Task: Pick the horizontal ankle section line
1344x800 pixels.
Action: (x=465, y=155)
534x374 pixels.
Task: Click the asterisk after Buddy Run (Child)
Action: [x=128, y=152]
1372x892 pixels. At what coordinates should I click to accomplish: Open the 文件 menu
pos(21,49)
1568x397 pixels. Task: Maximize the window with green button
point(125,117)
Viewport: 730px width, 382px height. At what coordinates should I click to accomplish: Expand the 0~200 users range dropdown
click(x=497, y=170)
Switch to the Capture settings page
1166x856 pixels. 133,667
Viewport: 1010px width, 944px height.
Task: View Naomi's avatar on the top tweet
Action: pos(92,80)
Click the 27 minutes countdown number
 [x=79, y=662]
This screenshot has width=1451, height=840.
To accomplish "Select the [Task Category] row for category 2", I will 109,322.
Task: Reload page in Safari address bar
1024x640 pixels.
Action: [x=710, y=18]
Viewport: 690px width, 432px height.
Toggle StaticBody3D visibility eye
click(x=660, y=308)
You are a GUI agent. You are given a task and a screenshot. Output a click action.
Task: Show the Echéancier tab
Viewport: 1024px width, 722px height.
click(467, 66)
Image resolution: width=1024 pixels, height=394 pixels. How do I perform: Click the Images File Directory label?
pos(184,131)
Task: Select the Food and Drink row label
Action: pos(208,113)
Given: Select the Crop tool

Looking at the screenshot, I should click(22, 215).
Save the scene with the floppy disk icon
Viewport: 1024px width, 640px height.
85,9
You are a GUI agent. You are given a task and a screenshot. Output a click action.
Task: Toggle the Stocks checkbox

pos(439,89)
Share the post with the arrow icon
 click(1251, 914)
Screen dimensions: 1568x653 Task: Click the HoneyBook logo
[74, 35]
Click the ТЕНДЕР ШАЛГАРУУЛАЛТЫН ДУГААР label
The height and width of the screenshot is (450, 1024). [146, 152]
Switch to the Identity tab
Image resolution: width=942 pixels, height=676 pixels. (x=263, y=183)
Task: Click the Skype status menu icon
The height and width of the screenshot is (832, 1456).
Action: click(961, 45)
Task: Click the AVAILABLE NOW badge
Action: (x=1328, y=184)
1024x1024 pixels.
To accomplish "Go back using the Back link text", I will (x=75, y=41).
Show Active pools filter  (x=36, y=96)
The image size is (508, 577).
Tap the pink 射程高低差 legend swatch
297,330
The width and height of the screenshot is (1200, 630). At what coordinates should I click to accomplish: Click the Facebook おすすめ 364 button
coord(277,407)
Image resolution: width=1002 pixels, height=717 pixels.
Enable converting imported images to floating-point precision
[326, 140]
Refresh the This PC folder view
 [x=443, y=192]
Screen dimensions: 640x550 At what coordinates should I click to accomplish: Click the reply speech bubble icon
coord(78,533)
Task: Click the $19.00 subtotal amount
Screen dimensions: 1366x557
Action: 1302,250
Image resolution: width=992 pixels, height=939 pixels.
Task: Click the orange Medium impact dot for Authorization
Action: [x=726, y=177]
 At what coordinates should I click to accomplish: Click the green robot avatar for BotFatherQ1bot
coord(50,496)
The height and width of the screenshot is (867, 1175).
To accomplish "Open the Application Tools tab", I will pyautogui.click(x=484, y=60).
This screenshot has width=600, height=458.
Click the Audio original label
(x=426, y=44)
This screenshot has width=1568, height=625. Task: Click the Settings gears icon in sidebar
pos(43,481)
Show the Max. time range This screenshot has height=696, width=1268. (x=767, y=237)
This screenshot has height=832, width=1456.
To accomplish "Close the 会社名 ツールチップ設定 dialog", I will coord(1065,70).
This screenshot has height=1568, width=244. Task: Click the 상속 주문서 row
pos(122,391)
━━━━━━━━━━━━━━━━
WRITTEN PROBLEM: Output the rows exactly, from the start of the rows through the line containing "click(x=497, y=170)".

ANSWER IN FULL:
Task: Pick the horizontal ankle section line
1344x800 pixels.
Action: (x=465, y=155)
534x374 pixels.
Task: Click the asterisk after Buddy Run (Child)
Action: [x=128, y=152]
1372x892 pixels. At what coordinates should I click to accomplish: Open the 文件 menu
pos(21,49)
1568x397 pixels. Task: Maximize the window with green button
point(125,117)
Viewport: 730px width, 382px height. At what coordinates should I click to accomplish: Expand the 0~200 users range dropdown
click(x=497, y=170)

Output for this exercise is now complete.